Just like in a traditional PPA, the project will be granted relief from termination if a force majeure event lasts up to a certain amount of time and granted relief from paying delay damages if the reason for delay is due to force majeure. The COVID-19 pandemic has caused supply-chain issues, permitting and construction delays, issues in obtaining financing, as well as other problems. Because pandemics like COVID-19 have effects that are less visible and obvious than a storm or hurricane, for example, developers should try to bake broad force majeure definitions and favorable relief provisions into their contracts. At the very least, developers should make sure pandemics are included in the non-exhaustive list of events that are treated as force majeure if the other elements of the definition are met.

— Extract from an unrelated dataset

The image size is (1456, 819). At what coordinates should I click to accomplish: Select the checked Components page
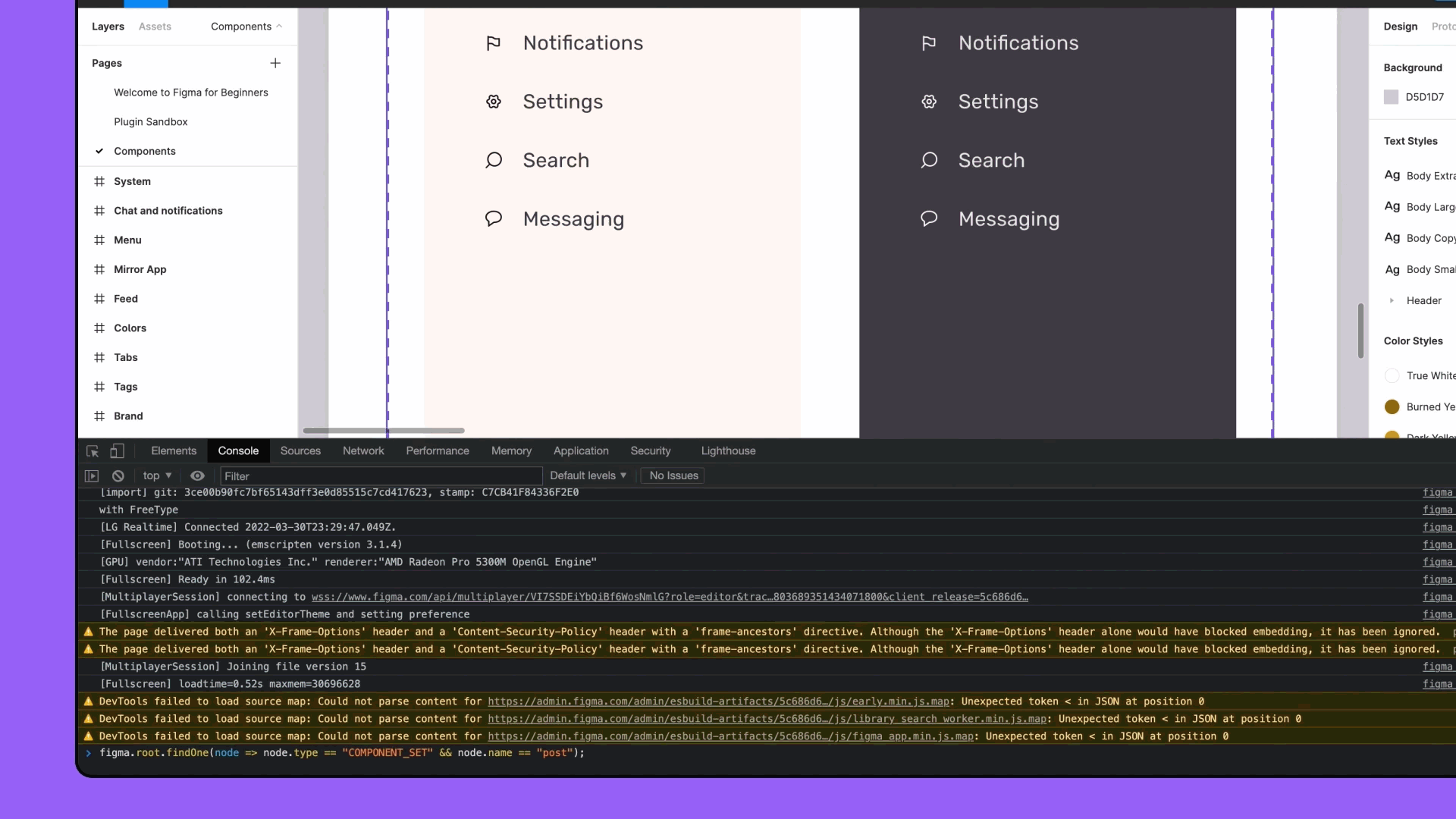[145, 151]
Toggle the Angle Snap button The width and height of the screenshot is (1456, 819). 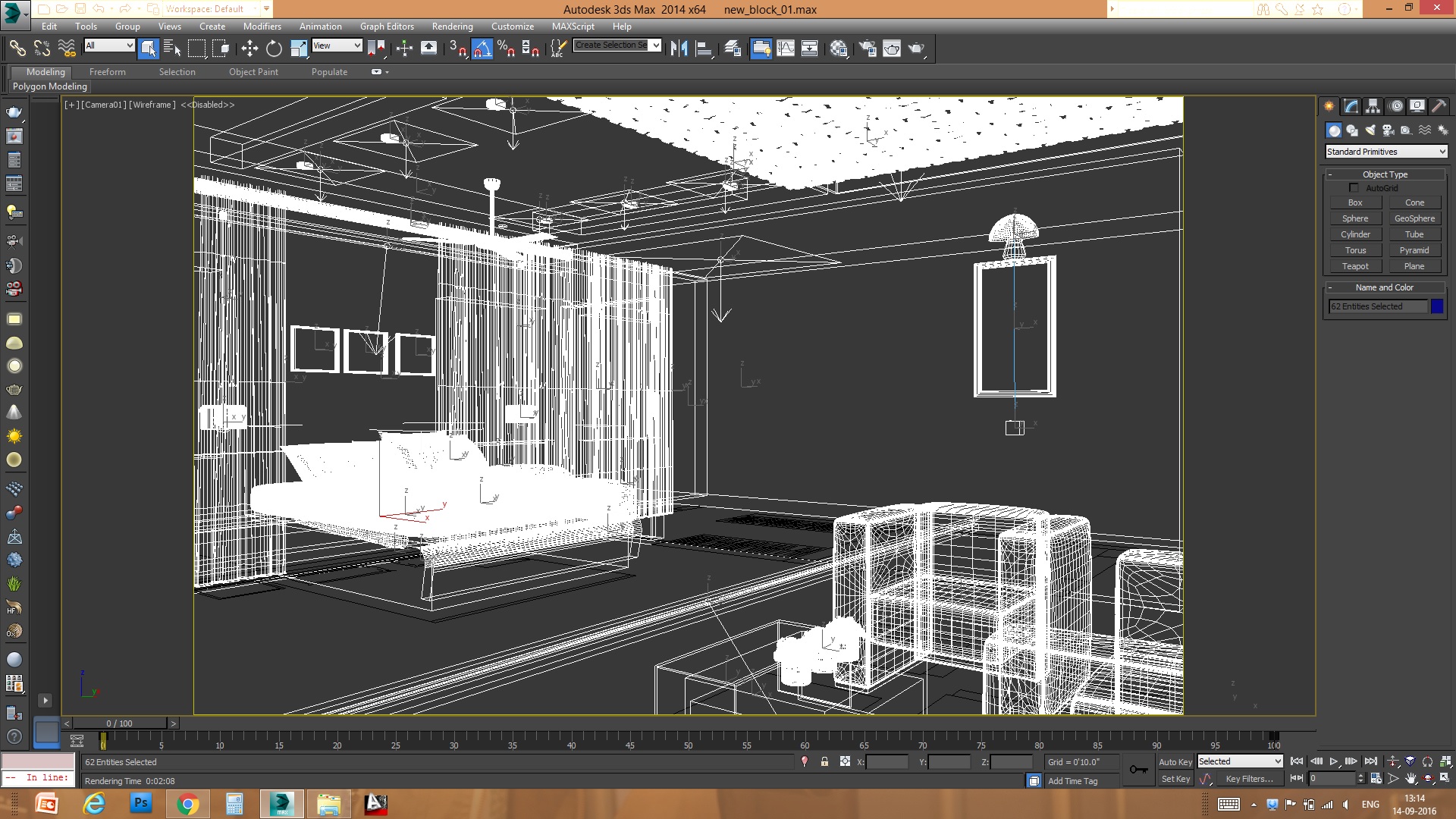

Another risk developers try to manage is imbalance-charge risk. This is the risk associated with settling VPPAs in the real-time market versus the day-ahead market. Physical power is sold in real-time markets. However, VPPAs may settle at day-ahead market prices by scheduling sales on an hourly basis in advance. Corporate buyers generally perceive day-ahead prices to be higher and prefer their predictability. Developers want to avoid managing the mismatch between real-time prices and day-ahead prices and will try to have the VPPA settle at real-time prices.
For large projects, it may not be feasible to contract the entire output to one corporate offtaker. Instead, there might be multiple VPPAs. In such cases, it is important for developers to try to achieve consistent terms across the VPPAs. There will be reporting requirements that last over the life of each contract and the project owner’s asset management team will want to make sure those are relatively similar so that the team is not overburdened and can easily reproduce reports. Often, the first VPPA signed will act as a foundation for the next slate of VPPAs signed for the same project.